CASTELVOLTURNO (Caserta) – I bus del Consorzio trasporti provinciale non caricano gli immigrati. E’ la denuncia di un gruppo di associazioni casertane.
I conducenti dei bus del Ctp ’non sono razzisti’, ma che qualcuno lasci a terra gli immigrati
nella zona di Castelvolturno (Caserta) e’ fenomeno noto e gia’ sanzionato dal consorzio. E’ questa la risposta del direttore generale del Consorzio di trasporto della provincia di Napoli
Giuseppe Fiorentino, al filmato degli attivisti di Insurgencia, che hanno segnalato una forma di ’discriminazione da apartheid alle fermate dell’autobus’.
’Abbiamo girato anche noi dei filmati, quando una utente straniera ci ha segnalato di essere rimasta alla fermata – spiega Fiorentini – effettivamente qualcuno dei nostri conducenti e’ stato anche sanzionato sotto il profilo disciplinare per non essersi fermato’. Fiorentini riferisce di una decina di autisti sospesi dal servizio, in passato, dopo la prima denuncia.

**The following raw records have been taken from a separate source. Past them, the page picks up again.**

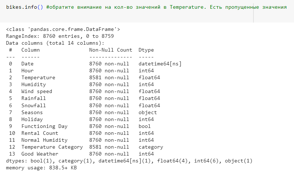The height and width of the screenshot is (177, 294).
Task: Click the 'Dtype' column header
Action: pyautogui.click(x=146, y=50)
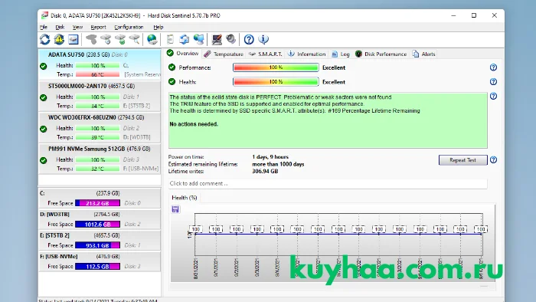Click the globe toolbar icon
Image resolution: width=536 pixels, height=302 pixels.
pos(152,40)
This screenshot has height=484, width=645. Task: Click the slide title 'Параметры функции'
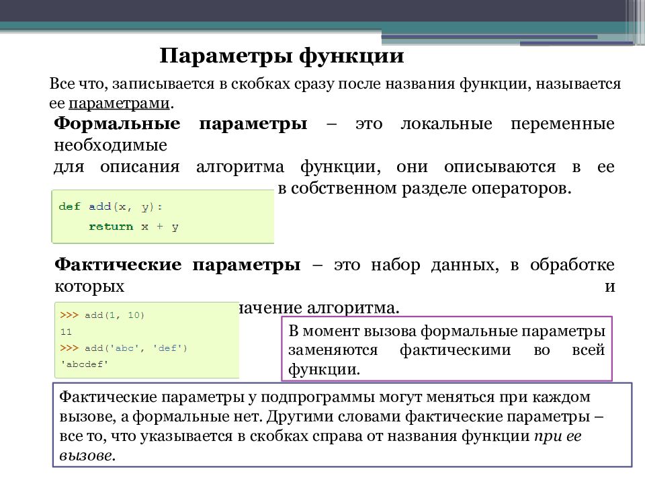click(x=282, y=56)
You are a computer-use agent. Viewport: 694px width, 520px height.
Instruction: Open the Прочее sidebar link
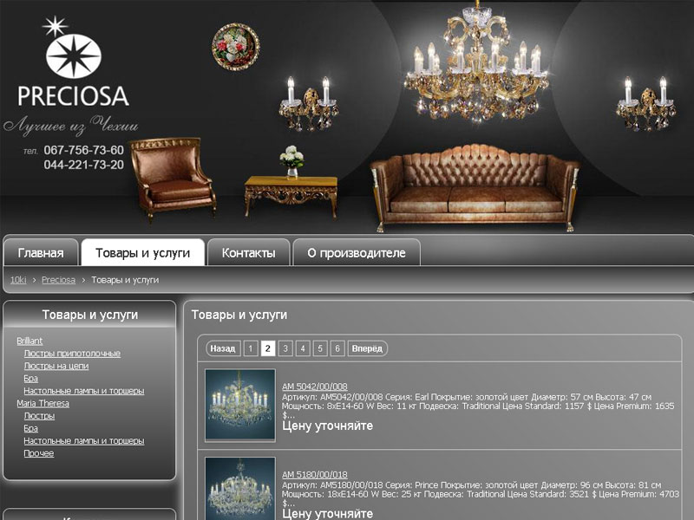pyautogui.click(x=39, y=453)

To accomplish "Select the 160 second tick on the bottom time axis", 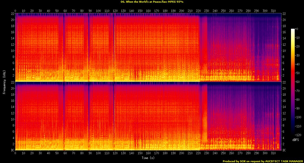I will tap(148, 153).
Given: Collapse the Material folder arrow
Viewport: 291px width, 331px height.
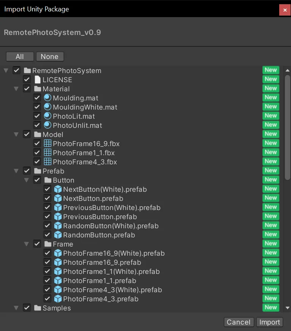Looking at the screenshot, I should click(16, 89).
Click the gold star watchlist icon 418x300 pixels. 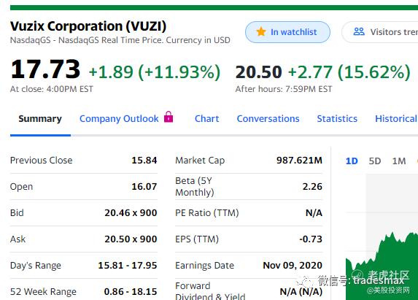[261, 31]
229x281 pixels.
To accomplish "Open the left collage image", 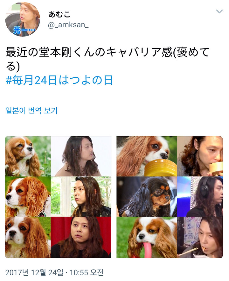I will coord(58,197).
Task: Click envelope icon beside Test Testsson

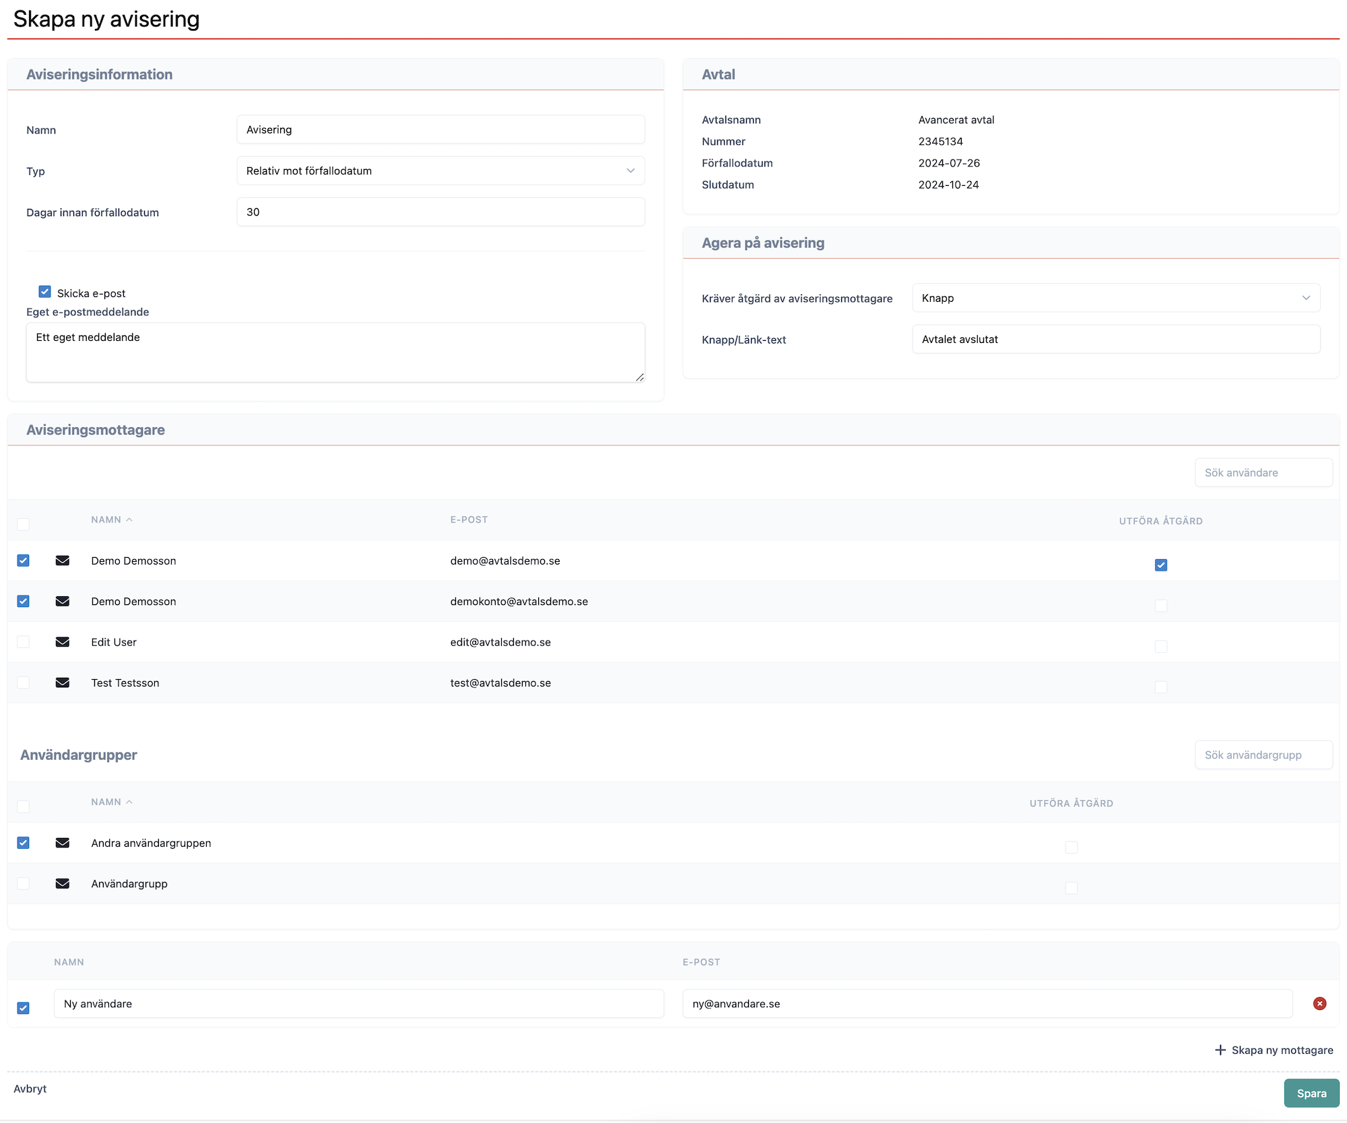Action: coord(63,682)
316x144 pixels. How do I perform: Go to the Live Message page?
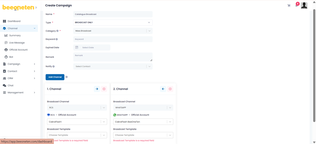[17, 43]
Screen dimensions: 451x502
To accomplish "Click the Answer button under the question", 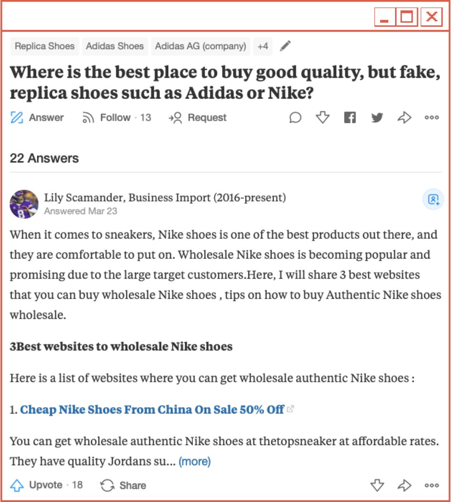I will click(37, 118).
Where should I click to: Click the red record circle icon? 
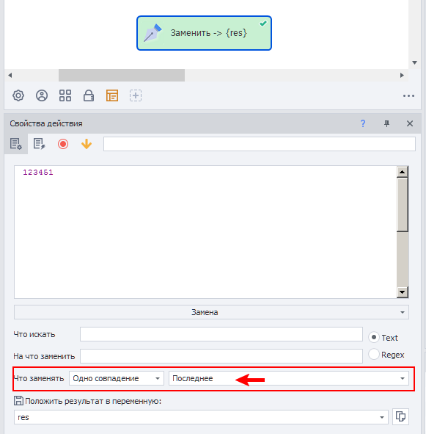(63, 144)
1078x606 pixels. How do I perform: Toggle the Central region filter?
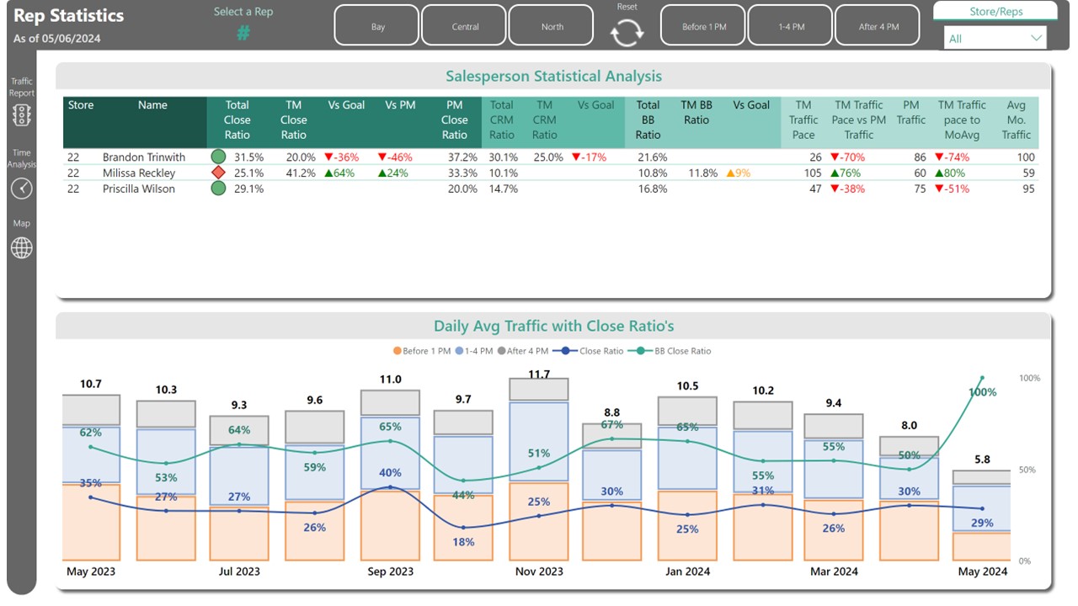465,27
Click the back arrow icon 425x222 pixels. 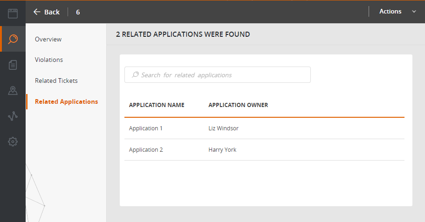coord(37,12)

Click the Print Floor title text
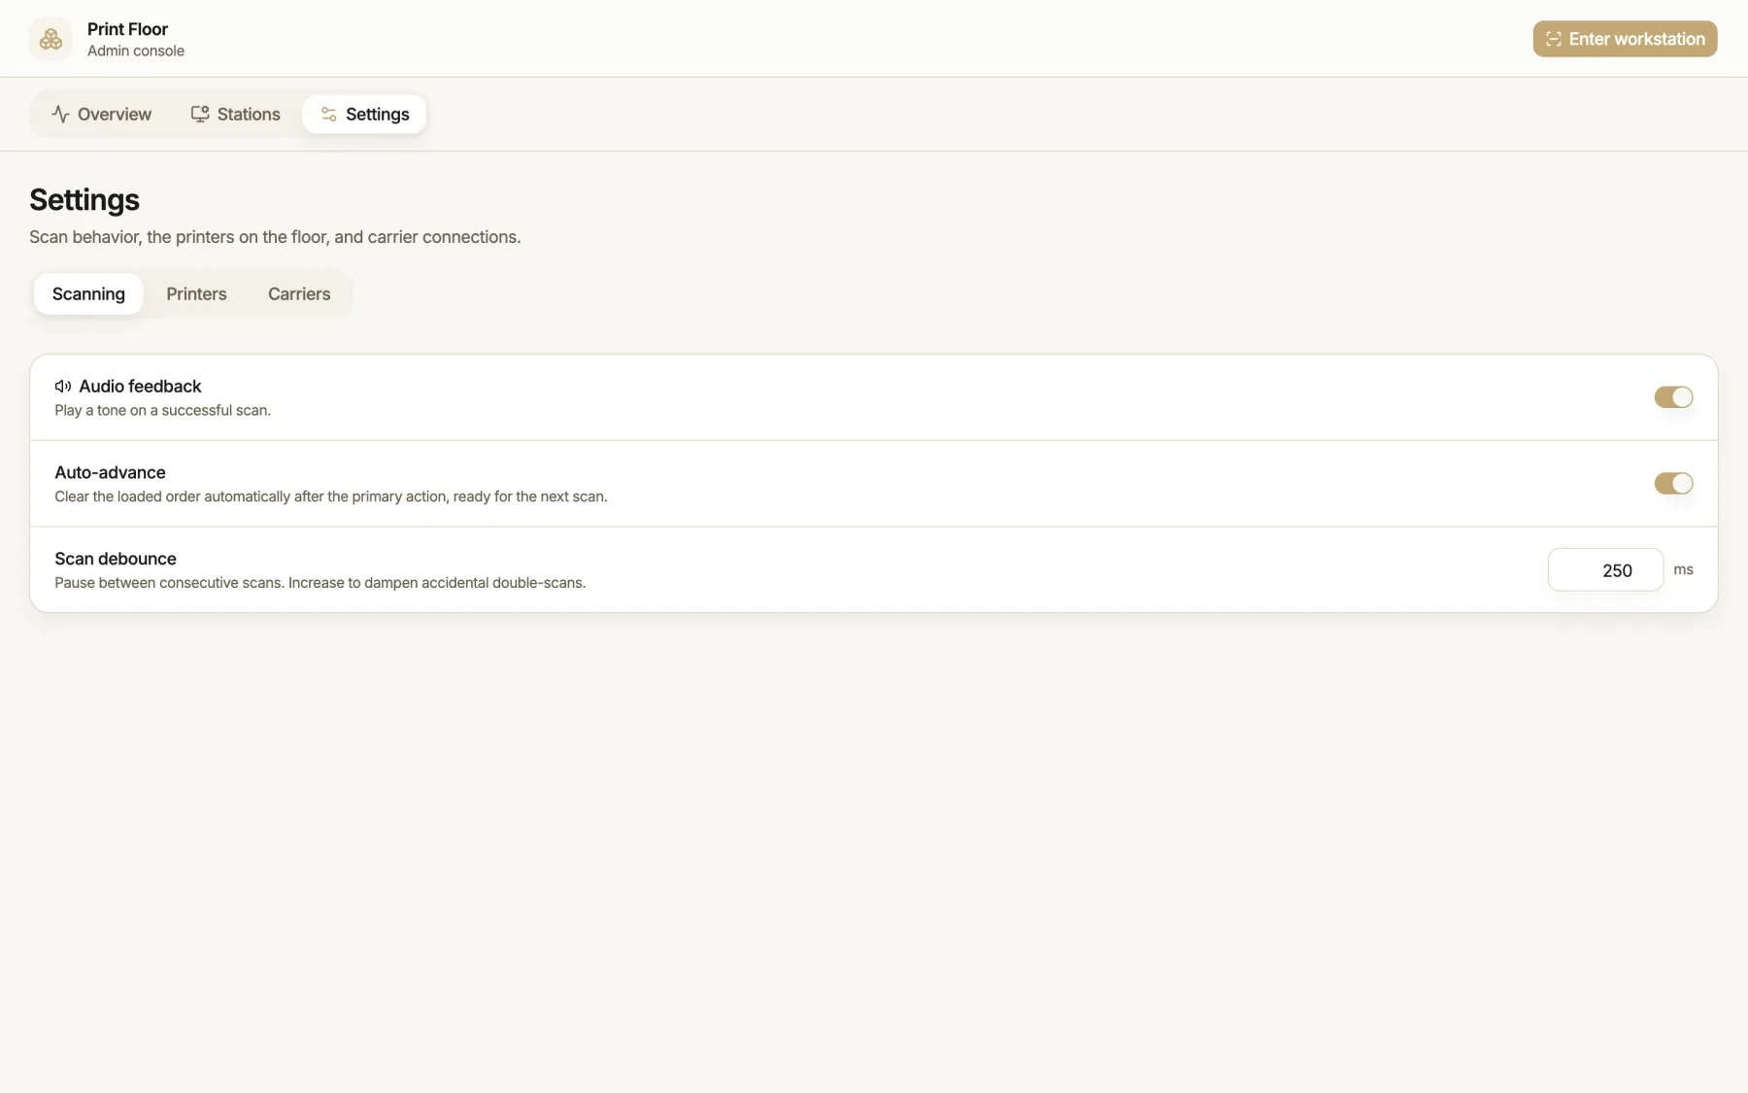[x=127, y=29]
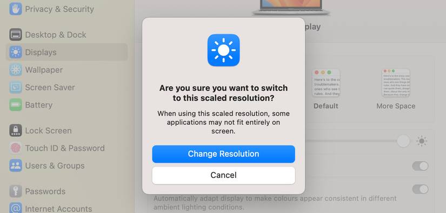Click the green Battery icon

[x=15, y=105]
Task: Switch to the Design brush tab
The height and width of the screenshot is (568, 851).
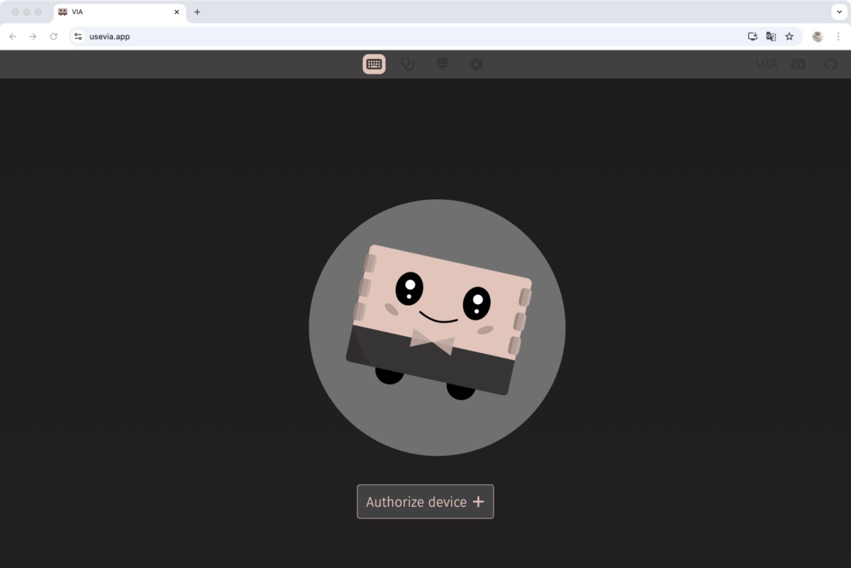Action: pyautogui.click(x=443, y=64)
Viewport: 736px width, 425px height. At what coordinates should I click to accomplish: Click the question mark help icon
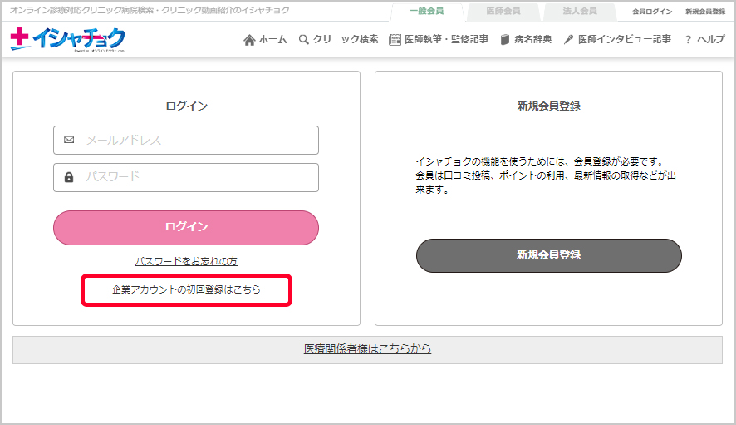pyautogui.click(x=688, y=40)

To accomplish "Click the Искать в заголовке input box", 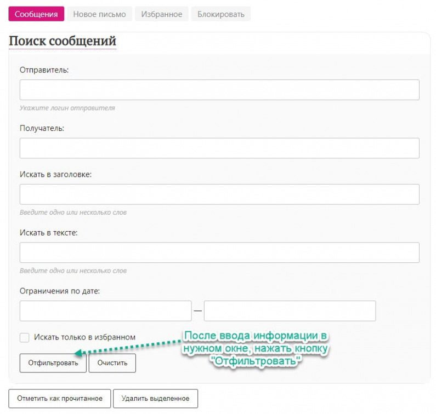I will pyautogui.click(x=219, y=194).
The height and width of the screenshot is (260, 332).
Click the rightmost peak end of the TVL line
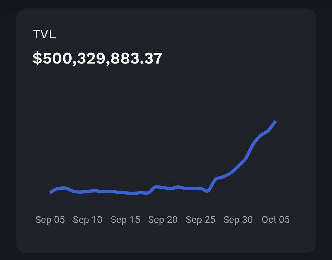[x=275, y=122]
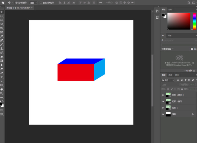Hide the 矩形 1 拷贝 2 layer
The width and height of the screenshot is (197, 143).
[163, 95]
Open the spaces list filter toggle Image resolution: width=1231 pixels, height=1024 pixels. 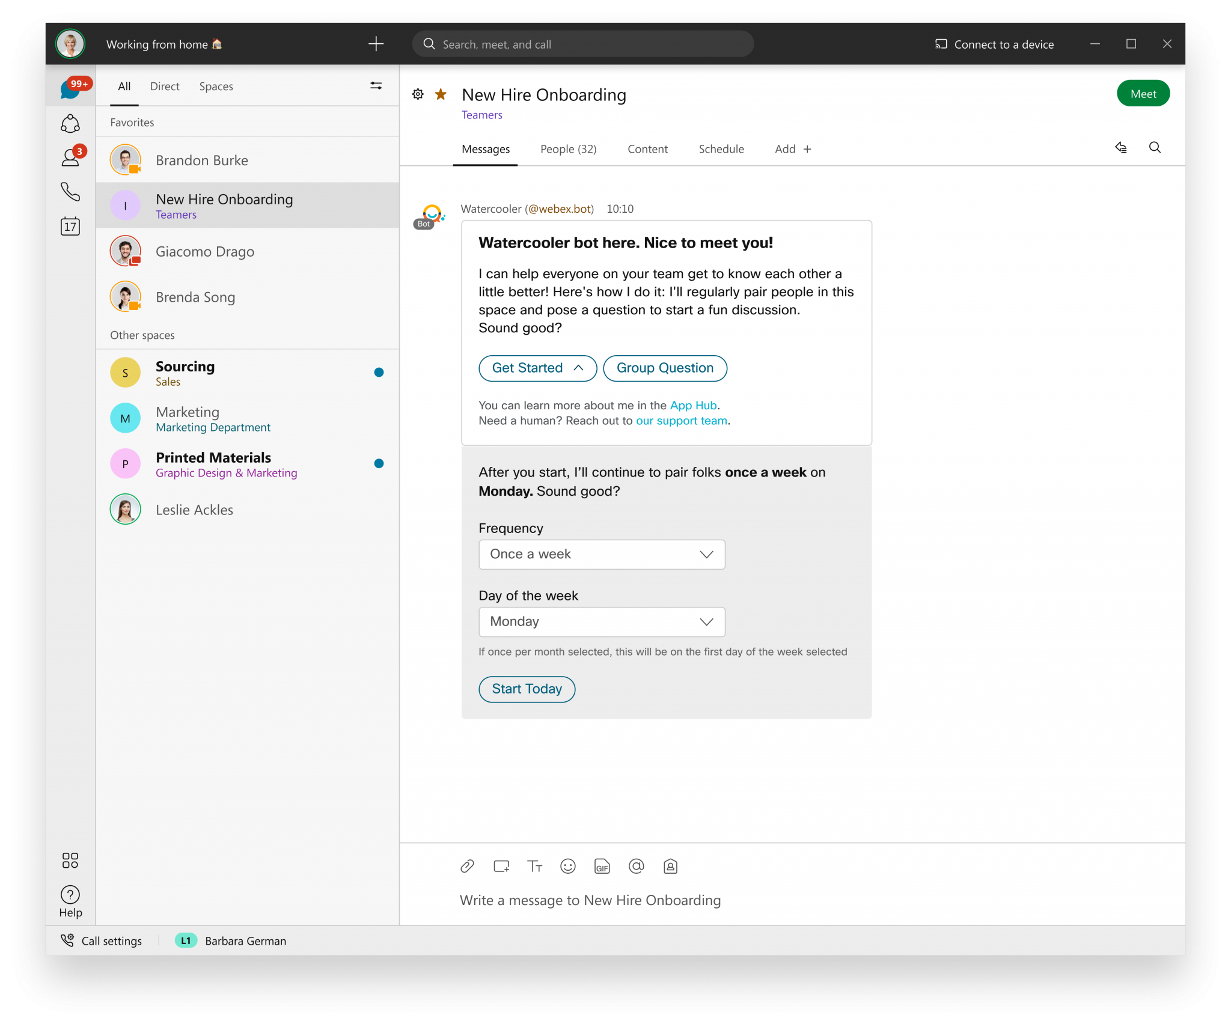376,86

Per il direttore pero’ ’non si tratta di razzismo’. ’La verita’ e’ che stiamo parlando di linee sovraffollate soprattutto nelle ore di punta – dice – anche per il gran numero di extracomunitari sul territorio di Baia Domizia’. ’In passato alcuni conducenti sono stati anche multati dai vigili urbani di Castel Volturno – aggiunge – perche’ portavano un numero di persone superiore a quello consentito’.
E quando gli autobus sono vuoti, perche’ non si fermano? ’Non mi risulta che sia un fenomeno esteso e comunque non riguarda solo noi – conclude -. Comunque faremo nuove verifiche, per accertare che il servizio sia garantito’.